Spring in Portland is much longer than spring in Kansas City. My wife and I are going to New Zealand during the fall here, which will be spring there. We will have two long springs this year.

Jim Jackson said...

One of the reasons I winter in Savannah rather than southern Florida is my preference for four seasons. We’ve had a great spring, but now I am heading north and so going back in time. When we reach our northern home, the trees will still be bare and I get to see the budding again.

Kait said...

Warren, how wonderful that you will have two springs! And what a great trip to look forward to. Can't wait to hear about it. Spring in Maine was a wonderful long time too. It began with the crocus poking out from the snow and ended in late May with the leaves in full bloom. There was a period of time that the horizons looked like pointillist paintings. That was my favorite.

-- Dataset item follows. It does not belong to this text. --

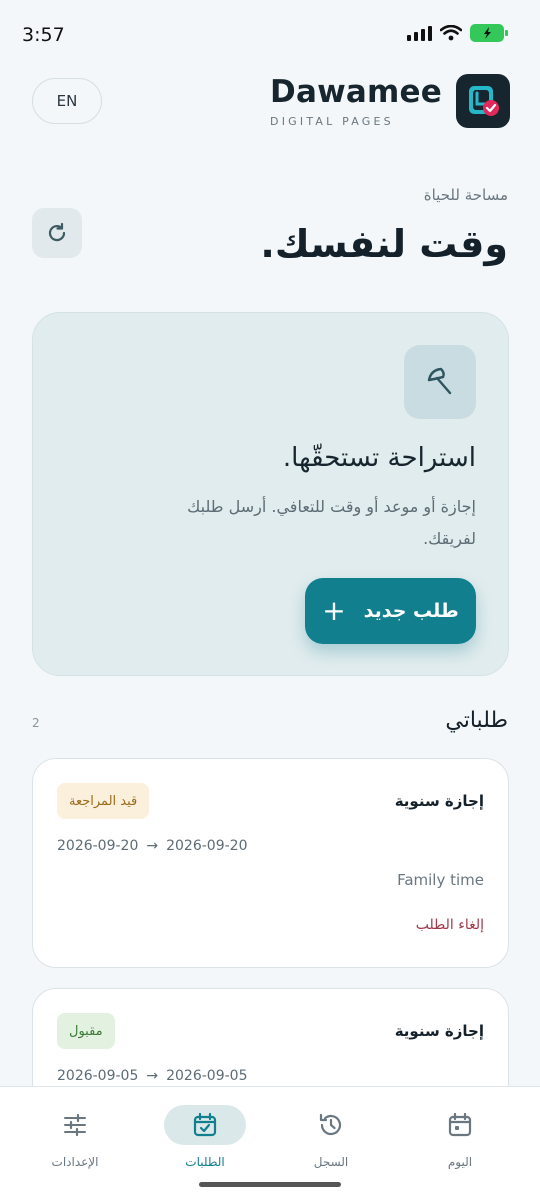 The width and height of the screenshot is (540, 1200). Describe the element at coordinates (75, 1125) in the screenshot. I see `sliders-icon` at that location.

Jim - I never think of Savannah as having four seasons, but of course, it does get cold there. In any weather, it is a beautiful city. Have a safe trip north, and enjoy spring again. Sigh, I miss it.

Anonymous said...

Down in the Keys, the color is constant--mostly the bougainvillea with all its wonderful colors. The variegation on leaves may change, adding some yellow or deeper greens, but otherwise, there isn't very much change in the vegetation. Unless, of course, you are like me and leave a container plant in the sun... Wait, brown is a color, right?